DEC Bench

An open benchmark for evaluating AI coding agents on data engineering tasks across five sequential quality gates.

DEC Bench extends evaluation beyond functional correctness — a pipeline that runs is necessary but insufficient. The benchmark measures correctness, robustness, performance, and production readiness as distinct, ordered dimensions. Gates are sequential: a correct-but-fragile implementation does not score as robust.

Version 0.1 includes 37 scenarios evaluated against Postgres, Redpanda, and ClickHouse. All evaluation runs execute in identical containerized environments.

Quick Start

git clone https://github.com/514-labs/agent-evals.git
cd agent-evals
curl -fsSL https://decbench.ai/install.sh | sh

export ANTHROPIC_API_KEY=your-key-here

dec-bench build --scenario foo-bar-csv-ingest
dec-bench run --scenario foo-bar-csv-ingest
dec-bench results --latest --scenario foo-bar-csv-ingest

Open the repo in Claude Code, Cursor, or Codex and the DEC Bench agent skills auto-load. Ask "get me started" and your agent will walk you through the steps above. See AGENTS.md for the full first-run guide and examples/ for a tour of the worked scenarios.

The Five-Gate Model

Each evaluation run is scored against five sequential quality gates:

Functional — output executes without errors
Correct — produces expected results on all test cases
Robust — handles errors and boundary conditions
Performant — meets latency and throughput targets
Production — code quality and safety fit for release

Each gate must pass before the next is evaluated. Assertions are deterministic — no LLM-as-judge.

Agents

Three agents supported in v0.1:

Agent	Provider	API Key Variable
Claude Code	Anthropic	`ANTHROPIC_API_KEY`
Codex	OpenAI	`OPENAI_API_KEY`
Cursor	Cursor	`CURSOR_API_KEY`

dec-bench build --scenario foo-bar-csv-ingest --agent codex
dec-bench run --scenario foo-bar-csv-ingest --agent codex

Running with multiple keys

To run a matrix in parallel (--parallel > 1), set the plural form (ANTHROPIC_API_KEYS / OPENAI_API_KEYS / CURSOR_API_KEYS) to a comma-separated list. The CLI assigns one key per container in round-robin order:

export ANTHROPIC_API_KEYS=sk-ant-key1,sk-ant-key2
dec-bench run --matrix --parallel 2

Important: Anthropic rate limits apply per organization, not per key — and the same is true for most major providers. Two keys from the same organization share a single rate-limit pool, so multi-key rotation only adds real capacity when the keys come from different Anthropic organizations (e.g., a personal account and a team account).

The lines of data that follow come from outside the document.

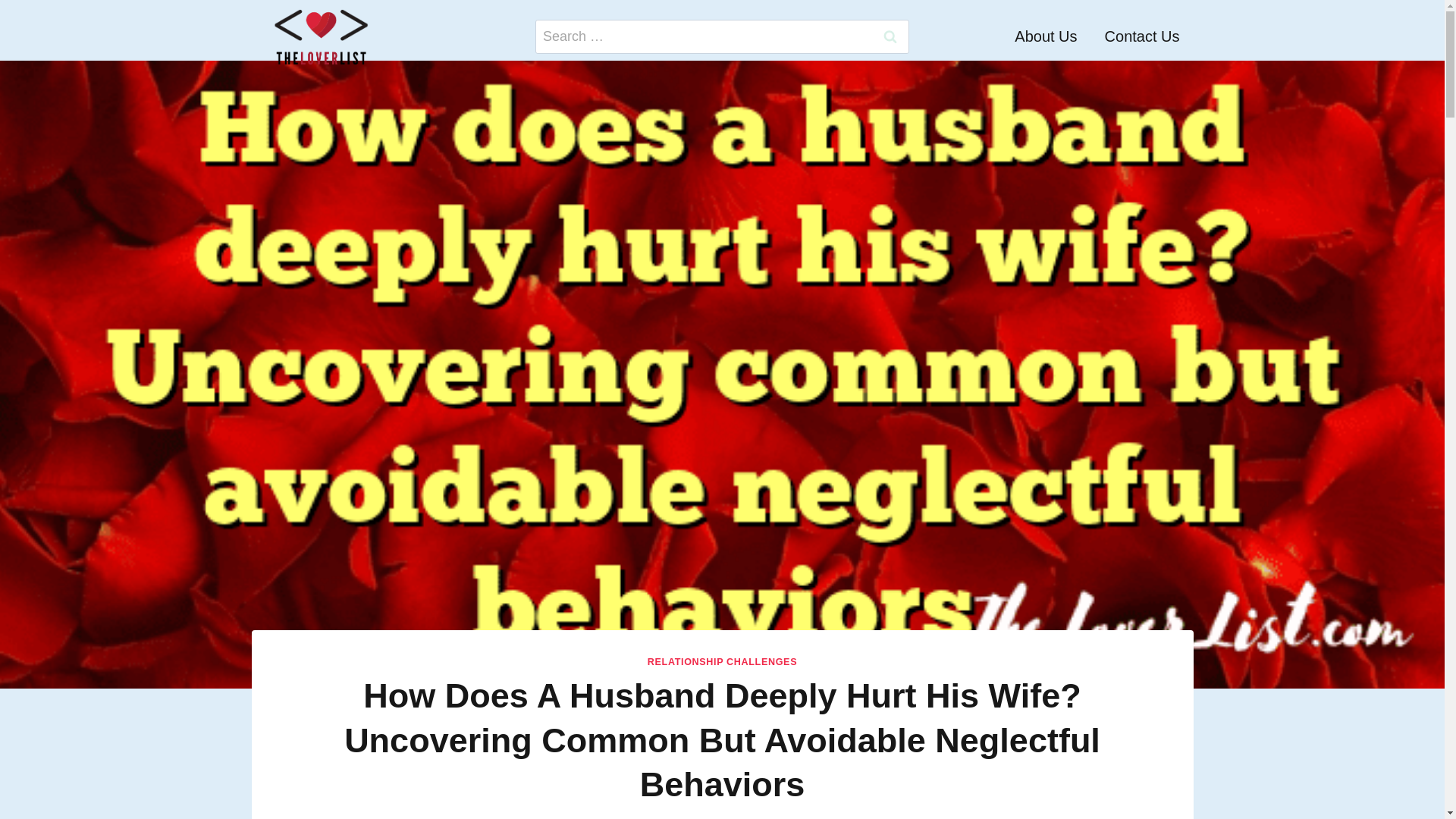
Search (889, 36)
About Us (1045, 36)
Contact Us (1141, 36)
Search (889, 36)
Search (889, 36)
RELATIONSHIP CHALLENGES (721, 661)
Given the description of an element on the screen output the (x, y) to click on. 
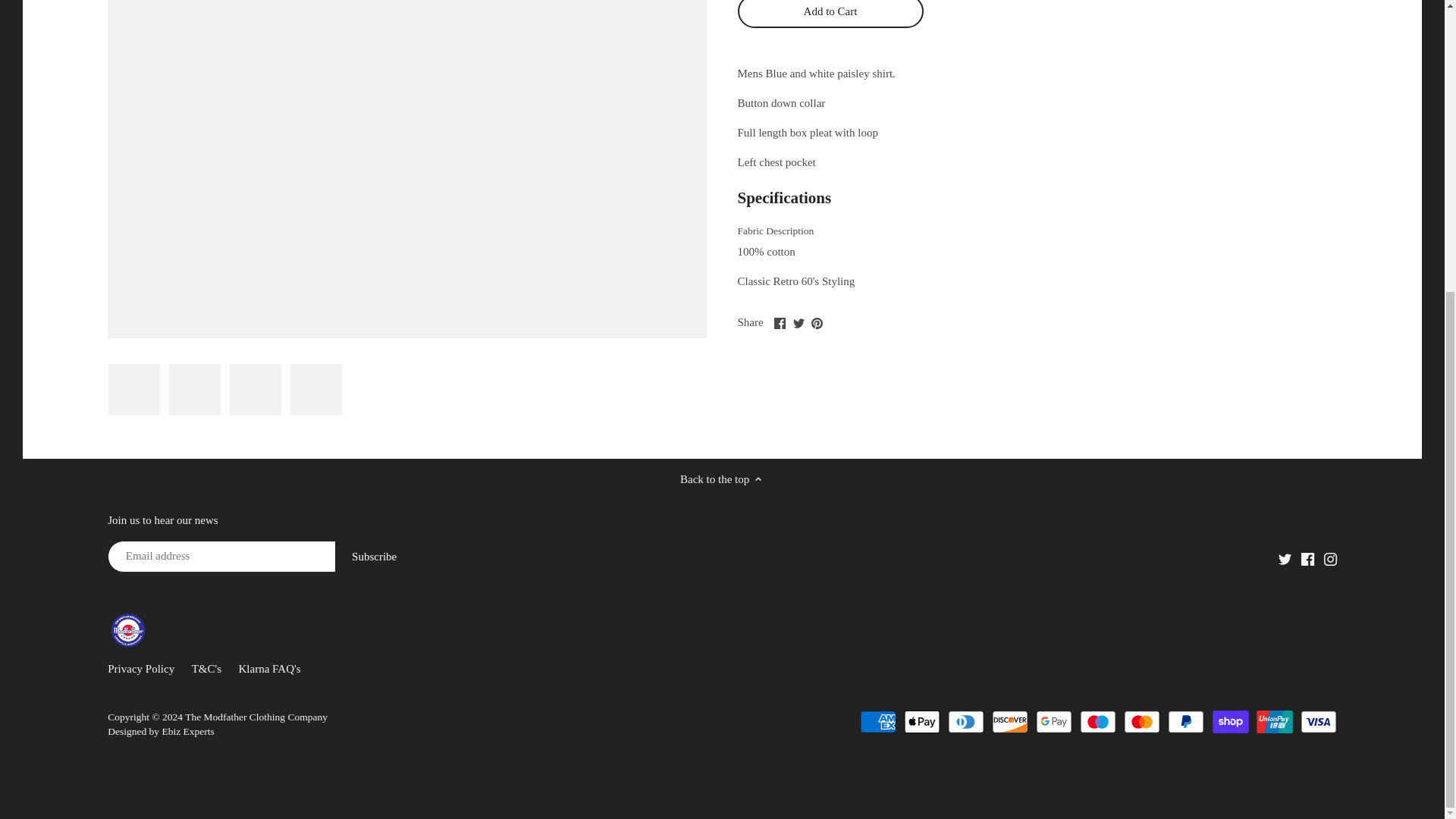
Subscribe (373, 556)
Apple Pay (922, 721)
Twitter (1284, 558)
Instagram (1329, 558)
Pinterest (816, 323)
Twitter (799, 323)
Facebook (1307, 558)
Facebook (780, 323)
American Express (878, 721)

For more capacity within a single organization, raise your usage tier or reduce --parallel. If only the singular key is set when --parallel > 1, the CLI prints a warning and proceeds.

Evaluation Harnesses

The harness determines the tooling environment available to the agent during evaluation. The same scenario across different harnesses measures whether tooling improves agent performance.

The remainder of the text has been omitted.